Random number generation using variadic template functions, and threading in C++11 and R with Rcpp

Author: Dr Chibisi Chima-Okereke Created: July 3, 2013 04:54:00 GMT Published: July 3, 2013 04:54:00 GMT

The Rcpp package allows R programmers to easily integrate C++ code and libraries with R. This allows C++ functionality to be called from R, which is useful for writing high performance R code or interfacing various libraries available in C++ with R. At Active Analytics we like this package a lot; it is very well maintained and its frequent improvement updates increases its ease of use. This makes life much easier. Thanks Rcpp guys. We have contributed our code on speed chain ladder analysis to the Rcpp gallery. Their suggestions on improvements made the code better and got us using the microbechmarks package. Check it out, it is useful.

This week’s action

C++11 is the ISO standard for C++ that was ratified in 2011, it includes many new features that extend C++ core language. We will be looking at three of these features namely:

Variadic Templates
Random Number Generation
Multi-threading

Variadic templates allow the creation of templates that can take a variable number of template parameters. We will show how these can be used to create an interface (not in the formal OOP sense) to a family of template functions.

The C++11 extensible random number generation covers a convenient set of standard distribution and commonly used random number generation engines. In these examples we won’t worry about setting seeds - though doing this is straight forward. See the C++11 ISO standard for random number number generation n3551.

C++11 has extensive multi-threading capabilities, and we will be using some basic threading programming to speed up generation of larger vectors of random numbers.

We will use these three features to create functions that generate random numbers from distributions that are common in R’s stats package and we will compare the timings to the those for the native R stats sampling functions.

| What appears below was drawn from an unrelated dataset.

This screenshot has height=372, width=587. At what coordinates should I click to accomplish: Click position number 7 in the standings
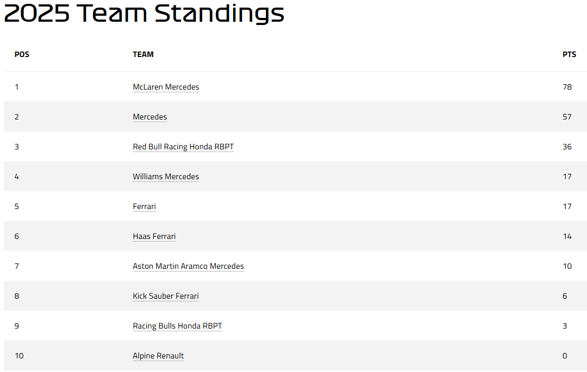coord(16,266)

The core functionality comes from the template functions, which are called from R with wrapper functions. So the template function and some of the wrapper functions will be presented and then we will show bechmarks comparing the these with the native R functions.

The code in this blog entry is run/compiled on Ubuntu 14.04, core i7 processor having 16 GB RAM, using the g++ version 4.8.2 compiler, R version 3.1.0 and Rcpp version 0.11.2. The scripts are available on Github.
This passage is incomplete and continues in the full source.